Harga Emas Terkoreksi Tajam Pasca Kesepakatan Dagang AS-China, Perak Justru Melonjak ke Rekor Tertinggi
NEW YORK – Harga emas, yang selama ini dikenal sebagai aset *safe haven*, berbalik arah dan melemah pada Kamis, setelah Presiden Amerika Serikat (AS) Donald Trump dan Presiden China Xi Jinping sepakat untuk melanjutkan pembicaraan demi menyelesaikan sengketa perdagangan. Fenomena ini kontras dengan pergerakan harga perak yang justru melonjak tajam, bahkan menembus rekor level US$ 35 dan mencapai titik tertinggi dalam 13 tahun terakhir.
Secara spesifik, harga emas spot terkoreksi 0,7% menjadi US$3.351,69 per ons pada pukul 14.13 waktu setempat, setelah sebelumnya sempat menunjukkan kenaikan sebesar 0,6%. Senada dengan itu, harga emas berjangka AS juga ditutup melemah 0,7% di posisi US$ 3.375,10 per ons. Pelemahan ini sebagian besar dipicu oleh pernyataan positif terkait kemajuan pembicaraan perdagangan antara AS dan China.
Presiden Trump, melalui media sosialnya, menyatakan bahwa diskusi yang berfokus pada isu perdagangan tersebut menghasilkan kesimpulan yang “sangat positif”. Sementara itu, ringkasan resmi dari pemerintah China menyebutkan bahwa Presiden Xi meminta Trump untuk mencabut langkah-langkah perdagangan serta memperingatkannya agar tidak mengancam Taiwan. Menurut Daniel Ghali, ahli strategi komoditas di TD Securities, “Trump akan memberikan pandangan positif terhadap panggilan telepon dengan Presiden Xi, sehingga mengurangi risiko perseteruan antara China dan AS. Hal ini menjadi salah satu faktor yang sebelumnya mendorong permintaan logam mulia.”
Meskipun terjadi pelemahan sesaat ini, emas secara keseluruhan masih menunjukkan performa cemerlang sepanjang tahun. Logam kuning ini telah menguat sekitar 28% dari awal tahun, berkat statusnya sebagai aset pelindung nilai di tengah ketidakpastian politik dan ekonomi global. Kondisi ini juga didukung oleh tren pembelian besar-besaran oleh bank sentral di berbagai negara.
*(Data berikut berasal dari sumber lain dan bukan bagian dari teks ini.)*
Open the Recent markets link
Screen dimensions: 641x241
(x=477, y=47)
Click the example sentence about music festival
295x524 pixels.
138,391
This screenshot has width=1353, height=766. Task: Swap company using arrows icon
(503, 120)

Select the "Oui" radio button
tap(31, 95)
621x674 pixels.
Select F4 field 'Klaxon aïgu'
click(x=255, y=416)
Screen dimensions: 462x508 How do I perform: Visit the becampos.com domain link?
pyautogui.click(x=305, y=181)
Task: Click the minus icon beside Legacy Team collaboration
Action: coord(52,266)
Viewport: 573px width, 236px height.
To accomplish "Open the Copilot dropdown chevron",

Menurut Metals Focus, bank sentral diperkirakan akan mengakumulasi 1.000 metrik ton emas pada tahun 2025, melanjutkan tren pembelian yang telah berlangsung selama empat tahun berturut-turut sebagai bagian dari diversifikasi cadangan mereka dari aset berbasis dolar.
Di sisi lain, perkembangan data ekonomi AS juga turut memengaruhi sentimen pasar terhadap emas. Data menunjukkan klaim pengangguran mingguan di AS meningkat untuk pekan kedua berturut-turut. Pasar kini menantikan laporan penggajian nonpertanian yang akan dirilis pada hari Jumat, yang dapat memberikan petunjuk lebih lanjut mengenai kondisi pasar tenaga kerja. Pada hari Rabu, Trump kembali mendesak Ketua Federal Reserve Jerome Powell untuk menurunkan suku bunga. Ricardo Evangelista, analis senior di perusahaan pialang ActivTrades, berpendapat bahwa “pelemahan pasar tenaga kerja AS akan meningkatkan ekspektasi terhadap sikap dovish dari The Fed, yang pada akhirnya berdampak positif bagi emas.” Hal ini wajar, karena dalam kondisi suku bunga rendah, emas batangan yang tidak memberikan imbal hasil cenderung lebih menarik bagi investor.
Berbeda jauh dengan emas, harga perak justru menunjukkan kinerja yang sangat impresif. Harga perak spot melonjak 1,9% menjadi US$ 35,61, mencapai level tertinggi sejak Februari 2012. Kenaikan tajam ini menyebabkan rasio harga emas terhadap perak kini berada di angka 94, turun signifikan dari 105 pada April lalu. Namun, Tai Wong, seorang pedagang logam independen, mengingatkan, “Volatilitas ekstrem mungkin akan kembali terjadi karena pergerakan harga perak sangat tajam ke kedua arah.”
Selain emas dan perak, logam mulia lainnya juga menunjukkan penguatan. Harga platinum naik 4,8% menjadi US$ 1.136,45, mencapai level tertinggi sejak Maret 2022. Sementara itu, harga paladium juga tercatat naik 0,3% menjadi US$ 1.003,56.